I know that postgres uses an LRU/clock sweep algorithm to evict data from cache, but having a hard time understanding how it goes into shared_buffers.
Please note that my intention is not to make this naive query faster, an index is always the best option.But I want to understand how the cache works in the absence of indexes.
Lets take the below query execution plan from example (I have purposely not included/created an index)
performance_test=# explain (analyze,buffers) select count(*) from users;
QUERY PLAN
-----------------------------------------------------------------------------------------------------------------------
Aggregate (cost=48214.95..48214.96 rows=1 width=0) (actual time=3874.445..3874.445 rows=1 loops=1)
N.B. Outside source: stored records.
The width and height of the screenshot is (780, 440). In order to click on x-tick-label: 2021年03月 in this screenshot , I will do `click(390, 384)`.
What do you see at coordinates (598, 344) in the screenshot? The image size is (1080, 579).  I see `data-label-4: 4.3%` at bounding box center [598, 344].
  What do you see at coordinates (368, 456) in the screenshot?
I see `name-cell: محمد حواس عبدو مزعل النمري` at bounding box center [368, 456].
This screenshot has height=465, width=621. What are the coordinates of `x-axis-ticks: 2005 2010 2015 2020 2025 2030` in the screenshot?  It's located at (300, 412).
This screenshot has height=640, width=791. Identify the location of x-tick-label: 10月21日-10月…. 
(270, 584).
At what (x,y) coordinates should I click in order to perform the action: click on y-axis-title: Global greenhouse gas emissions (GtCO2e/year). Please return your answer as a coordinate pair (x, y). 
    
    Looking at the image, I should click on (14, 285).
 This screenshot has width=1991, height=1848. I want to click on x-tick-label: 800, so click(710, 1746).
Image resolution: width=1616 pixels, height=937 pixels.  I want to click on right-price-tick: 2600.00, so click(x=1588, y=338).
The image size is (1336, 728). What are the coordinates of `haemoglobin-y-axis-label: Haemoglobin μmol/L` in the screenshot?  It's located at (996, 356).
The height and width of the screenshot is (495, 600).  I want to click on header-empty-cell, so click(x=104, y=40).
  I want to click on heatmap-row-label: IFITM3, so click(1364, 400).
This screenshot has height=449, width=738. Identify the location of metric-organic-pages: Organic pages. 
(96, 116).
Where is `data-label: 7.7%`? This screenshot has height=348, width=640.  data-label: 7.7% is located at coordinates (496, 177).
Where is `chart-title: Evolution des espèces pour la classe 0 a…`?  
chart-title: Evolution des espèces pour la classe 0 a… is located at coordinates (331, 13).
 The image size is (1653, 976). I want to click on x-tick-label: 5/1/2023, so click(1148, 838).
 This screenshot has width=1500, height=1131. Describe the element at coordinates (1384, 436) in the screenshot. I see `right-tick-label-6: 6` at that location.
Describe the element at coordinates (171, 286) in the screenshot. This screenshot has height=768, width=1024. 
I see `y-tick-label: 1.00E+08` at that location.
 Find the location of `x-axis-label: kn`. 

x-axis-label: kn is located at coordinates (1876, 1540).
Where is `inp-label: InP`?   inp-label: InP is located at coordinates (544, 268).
Buffers: shared read=35715
-> Seq Scan on users (cost=0.00..45714.96 rows=999996 width=0) (actual time=6.024..3526.606 rows=1000000 loops=1)
Buffers: shared read=35715
Planning time: 0.114 ms
Execution time: 3874.509 ms
We can see that all of the data was fetched from disk, i.e shared read = 35715.
Now if we executed the same query again.
performance_test=# explain (analyze,buffers) select count(*) from users;
QUERY PLAN
----------------------------------------------------------------------------------------------------------------------
Aggregate (cost=48214.95..48214.96 rows=1 width=0) (actual time=426.385..426.385 rows=1 loops=1)
Buffers: shared hit=32 read=35683
-> Seq Scan on users (cost=0.00..45714.96 rows=999996 width=0) (actual time=0.036..285.363 rows=1000000 loops=1)
Buffers: shared hit=32 read=35683
Planning time: 0.048 ms
Execution time: 426.431 ms
Only 32 pages/blocks came into memory.When repeating this, the shared hit keeps increasing by 32.
performance_test=# explain (analyze,buffers) select count(*) from users;
QUERY PLAN
----------------------------------------------------------------------------------------------------------------------
Aggregate (cost=48214.95..48214.96 rows=1 width=0) (actual time=416.829..416.829 rows=1 loops=1)
Buffers: shared hit=64 read=35651
-> Seq Scan on users (cost=0.00..45714.96 rows=999996 width=0) (actual time=0.034..273.417 rows=1000000 loops=1)
Buffers: shared hit=64 read=35651
Planning time: 0.050 ms
Execution time: 416.874 ms
My shared_buffers = 1GB and the table size is 279MB. So the whole of the table can be cached in memory, but this is not the case and the cache works a bit differently.Can someone explain how it plans and moves the data from disk to shared_buffers.
Is there a mechanism, which controls how much pages can move into the shared_buffers with each query.